Ebola : un journaliste assassiné pour avoir tenté de sensibiliser la population

Ebola : un journaliste assassiné pour avoir tenté de sensibiliser la population

Un journaliste congolais qui avait sensibilisé le public au virus Ebola en République démocratique du Congo a été tué à son domicile.

L’armée a déclaré que des assaillants non identifiés avaient fait irruption au domicile de Papy Mumbere Mahamba à Lwebma, dans la province du nord-est de l’Ituri, le tuant, blessant sa femme et incendiant leur maison.

La RDC connaît la deuxième plus grave épidémie d’Ebola au monde jamais enregistrée.

Les personnes qui travaillent pour arrêter le virus sont souvent ciblées par des attaques.

Will Ross, rédacteur en chef de BBC World Service pour l’Afrique, a déclaré qu’au cours de l’année écoulée, des dizaines d’attaques ont été perpétrées contre des centres de santé et des personnes qui luttent contre le virus Ebola.
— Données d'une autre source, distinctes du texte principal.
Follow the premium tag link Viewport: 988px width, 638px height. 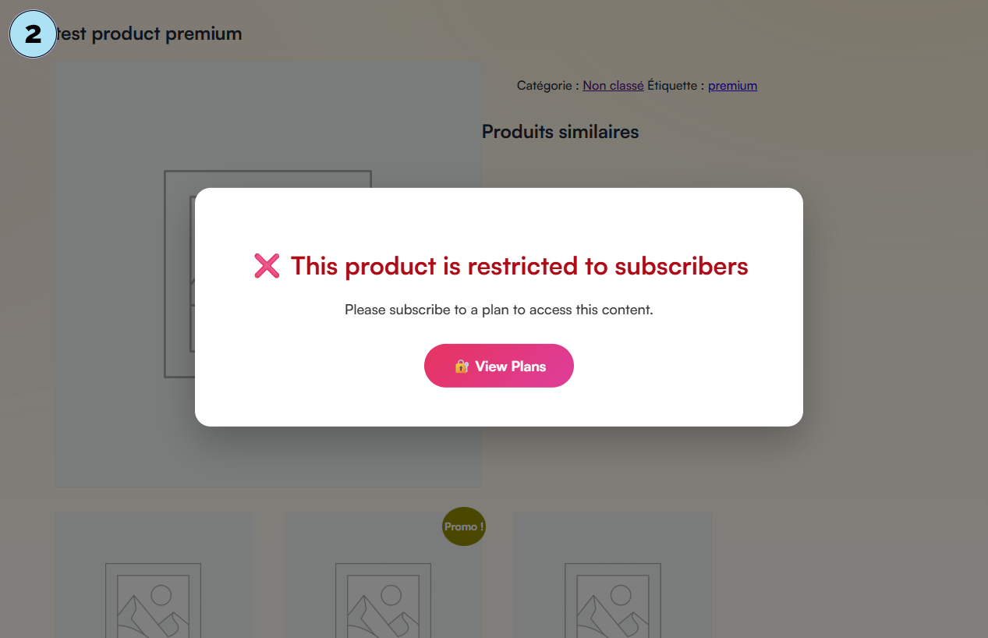732,86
On pense que la violence est alimentée par la conviction parmi beaucoup de personnes que le virus n’est pas réel, ce qui peut conduire à la méfiance de ceux qui travaillent dans le secteur.

Lorsque les médecins demandent aux gens de renoncer aux rites traditionnels pour garantir des enterrements sécurisés, par exemple, cela peut créer une animosité. Certaines personnes pensent même que le virus Ebola est un canular créé par les médecins pour obtenir des emplois bien rémunérés.

Qu’est-il arrivé ?

M. Mahamba venait d’animer un programme de sensibilisation au virus Ebola sur une radio communautaire lorsque l’attaque a eu lieu.
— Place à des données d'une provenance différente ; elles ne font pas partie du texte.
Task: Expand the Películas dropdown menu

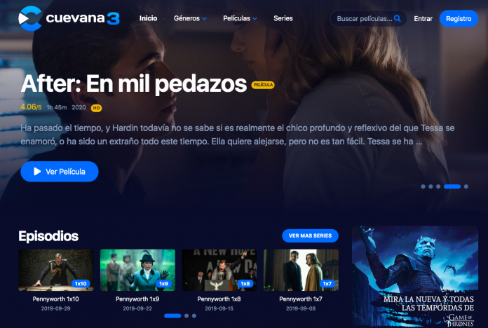Action: tap(240, 18)
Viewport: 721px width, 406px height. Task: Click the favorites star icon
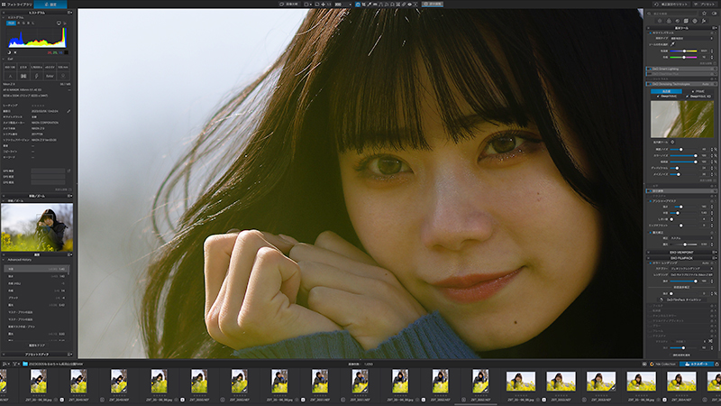(704, 14)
Le professeur Steve Ahuka, coordinateur national de la lutte contre Ebola, a confirmé les informations de l’armée selon lesquelles un “agent communautaire” impliqué dans la lutte contre Ebola aurait été tué.

Un journaliste de Radio Lwemba, la radio locale où il travaillait, a également confirmé les détails. Jacques Kamwina a déclaré à l’agence de presse AFP que M. Mahamba avait été poignardé à mort.

Quelle est la situation avec Ebola en RDC ?

La RDC a déclaré une épidémie d’Ebola en août 2018. Plus de 2 000 personnes sont mortes sur un total de 3 000 infections confirmées, selon l’Organisation mondiale de la santé (OMS).

L’épidémie touche les provinces du Nord-Kivu, du Sud-Kivu et de l’Ituri en RDC.

En juillet, l’OMS a déclaré que la situation était “une urgence de santé publique de portée internationale”.